### Detalhes da tarefa
Reescreva todas as linhas abaixo, do início ao fim, sem mudar nenhum caractere.

### Material
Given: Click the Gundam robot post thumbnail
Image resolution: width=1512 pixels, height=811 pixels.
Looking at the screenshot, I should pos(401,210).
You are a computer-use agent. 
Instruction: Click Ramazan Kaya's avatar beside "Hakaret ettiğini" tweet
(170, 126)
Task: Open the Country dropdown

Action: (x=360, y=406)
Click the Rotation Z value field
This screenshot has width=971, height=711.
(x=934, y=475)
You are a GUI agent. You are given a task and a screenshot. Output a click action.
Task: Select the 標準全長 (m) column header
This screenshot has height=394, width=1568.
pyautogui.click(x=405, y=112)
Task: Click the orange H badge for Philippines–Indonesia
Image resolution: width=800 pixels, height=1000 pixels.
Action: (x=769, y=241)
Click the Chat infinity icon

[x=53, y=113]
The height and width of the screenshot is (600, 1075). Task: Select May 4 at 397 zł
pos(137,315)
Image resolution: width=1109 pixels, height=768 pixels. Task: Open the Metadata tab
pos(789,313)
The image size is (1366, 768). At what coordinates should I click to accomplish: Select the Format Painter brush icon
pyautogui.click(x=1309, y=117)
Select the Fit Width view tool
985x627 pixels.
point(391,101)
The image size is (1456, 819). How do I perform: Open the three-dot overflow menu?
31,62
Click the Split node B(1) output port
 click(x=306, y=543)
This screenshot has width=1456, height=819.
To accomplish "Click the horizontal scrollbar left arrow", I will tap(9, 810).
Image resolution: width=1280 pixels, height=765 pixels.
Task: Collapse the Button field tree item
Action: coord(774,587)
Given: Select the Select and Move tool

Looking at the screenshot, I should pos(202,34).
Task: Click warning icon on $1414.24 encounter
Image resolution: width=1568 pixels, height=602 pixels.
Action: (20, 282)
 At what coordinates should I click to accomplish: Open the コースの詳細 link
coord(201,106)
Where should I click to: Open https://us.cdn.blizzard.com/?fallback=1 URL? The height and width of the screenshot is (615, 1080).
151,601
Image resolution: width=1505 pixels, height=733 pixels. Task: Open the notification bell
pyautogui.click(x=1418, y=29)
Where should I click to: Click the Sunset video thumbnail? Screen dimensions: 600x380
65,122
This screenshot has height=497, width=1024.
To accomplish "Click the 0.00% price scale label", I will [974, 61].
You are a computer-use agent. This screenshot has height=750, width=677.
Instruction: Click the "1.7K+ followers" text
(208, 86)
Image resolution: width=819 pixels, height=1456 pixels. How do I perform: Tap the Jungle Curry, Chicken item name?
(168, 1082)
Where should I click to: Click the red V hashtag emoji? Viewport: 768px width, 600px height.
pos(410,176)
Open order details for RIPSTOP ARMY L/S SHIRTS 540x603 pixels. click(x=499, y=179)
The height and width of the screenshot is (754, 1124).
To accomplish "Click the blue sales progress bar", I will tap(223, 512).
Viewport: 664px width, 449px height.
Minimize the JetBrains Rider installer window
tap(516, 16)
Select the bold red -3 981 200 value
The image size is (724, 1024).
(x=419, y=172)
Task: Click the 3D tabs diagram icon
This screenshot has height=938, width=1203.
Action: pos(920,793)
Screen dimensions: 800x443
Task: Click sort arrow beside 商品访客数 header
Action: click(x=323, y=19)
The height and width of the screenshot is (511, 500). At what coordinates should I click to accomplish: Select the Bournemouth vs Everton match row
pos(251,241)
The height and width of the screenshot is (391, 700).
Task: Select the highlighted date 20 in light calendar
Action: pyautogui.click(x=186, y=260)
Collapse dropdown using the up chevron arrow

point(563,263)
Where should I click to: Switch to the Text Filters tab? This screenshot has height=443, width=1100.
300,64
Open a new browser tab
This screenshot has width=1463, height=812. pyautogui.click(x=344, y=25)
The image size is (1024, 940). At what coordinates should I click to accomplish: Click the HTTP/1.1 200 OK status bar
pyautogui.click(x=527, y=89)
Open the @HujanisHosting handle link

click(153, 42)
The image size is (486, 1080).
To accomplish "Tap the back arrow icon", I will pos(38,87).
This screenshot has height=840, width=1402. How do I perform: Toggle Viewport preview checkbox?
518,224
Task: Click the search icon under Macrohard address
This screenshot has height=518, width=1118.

### Resposta ao exercício
Given: Click the Gundam robot post thumbnail
Image resolution: width=1512 pixels, height=811 pixels.
Looking at the screenshot, I should pos(401,210).
You are a computer-use agent. 
Instruction: Click Ramazan Kaya's avatar beside "Hakaret ettiğini" tweet
(170, 126)
Task: Open the Country dropdown

Action: (x=360, y=406)
Click the Rotation Z value field
This screenshot has width=971, height=711.
(x=934, y=475)
You are a GUI agent. You are given a task and a screenshot. Output a click action.
Task: Select the 標準全長 (m) column header
This screenshot has height=394, width=1568.
pyautogui.click(x=405, y=112)
Task: Click the orange H badge for Philippines–Indonesia
Image resolution: width=800 pixels, height=1000 pixels.
Action: (x=769, y=241)
Click the Chat infinity icon

[x=53, y=113]
The height and width of the screenshot is (600, 1075). Task: Select May 4 at 397 zł
pos(137,315)
Image resolution: width=1109 pixels, height=768 pixels. Task: Open the Metadata tab
pos(789,313)
The image size is (1366, 768). At what coordinates should I click to accomplish: Select the Format Painter brush icon
pyautogui.click(x=1309, y=117)
Select the Fit Width view tool
985x627 pixels.
point(391,101)
The image size is (1456, 819). How do I perform: Open the three-dot overflow menu?
31,62
Click the Split node B(1) output port
 click(x=306, y=543)
This screenshot has width=1456, height=819.
To accomplish "Click the horizontal scrollbar left arrow", I will tap(9, 810).
Image resolution: width=1280 pixels, height=765 pixels.
Task: Collapse the Button field tree item
Action: coord(774,587)
Given: Select the Select and Move tool

Looking at the screenshot, I should pos(202,34).
Task: Click warning icon on $1414.24 encounter
Image resolution: width=1568 pixels, height=602 pixels.
Action: (20, 282)
 At what coordinates should I click to accomplish: Open the コースの詳細 link
coord(201,106)
Where should I click to: Open https://us.cdn.blizzard.com/?fallback=1 URL? The height and width of the screenshot is (615, 1080).
151,601
Image resolution: width=1505 pixels, height=733 pixels. Task: Open the notification bell
pyautogui.click(x=1418, y=29)
Where should I click to: Click the Sunset video thumbnail? Screen dimensions: 600x380
65,122
This screenshot has height=497, width=1024.
To accomplish "Click the 0.00% price scale label", I will [974, 61].
You are a computer-use agent. This screenshot has height=750, width=677.
Instruction: Click the "1.7K+ followers" text
(208, 86)
Image resolution: width=819 pixels, height=1456 pixels. How do I perform: Tap the Jungle Curry, Chicken item name?
(168, 1082)
Where should I click to: Click the red V hashtag emoji? Viewport: 768px width, 600px height.
pos(410,176)
Open order details for RIPSTOP ARMY L/S SHIRTS 540x603 pixels. click(x=499, y=179)
The height and width of the screenshot is (754, 1124).
To accomplish "Click the blue sales progress bar", I will tap(223, 512).
Viewport: 664px width, 449px height.
Minimize the JetBrains Rider installer window
tap(516, 16)
Select the bold red -3 981 200 value
The image size is (724, 1024).
(x=419, y=172)
Task: Click the 3D tabs diagram icon
This screenshot has height=938, width=1203.
Action: pos(920,793)
Screen dimensions: 800x443
Task: Click sort arrow beside 商品访客数 header
Action: click(x=323, y=19)
The height and width of the screenshot is (511, 500). At what coordinates should I click to accomplish: Select the Bournemouth vs Everton match row
pos(251,241)
The height and width of the screenshot is (391, 700).
Task: Select the highlighted date 20 in light calendar
Action: pyautogui.click(x=186, y=260)
Collapse dropdown using the up chevron arrow

point(563,263)
Where should I click to: Switch to the Text Filters tab? This screenshot has height=443, width=1100.
300,64
Open a new browser tab
This screenshot has width=1463, height=812. pyautogui.click(x=344, y=25)
The image size is (1024, 940). At what coordinates should I click to accomplish: Click the HTTP/1.1 200 OK status bar
pyautogui.click(x=527, y=89)
Open the @HujanisHosting handle link

click(153, 42)
The image size is (486, 1080).
To accomplish "Tap the back arrow icon", I will pos(38,87).
This screenshot has height=840, width=1402. How do I perform: Toggle Viewport preview checkbox?
518,224
Task: Click the search icon under Macrohard address
This screenshot has height=518, width=1118.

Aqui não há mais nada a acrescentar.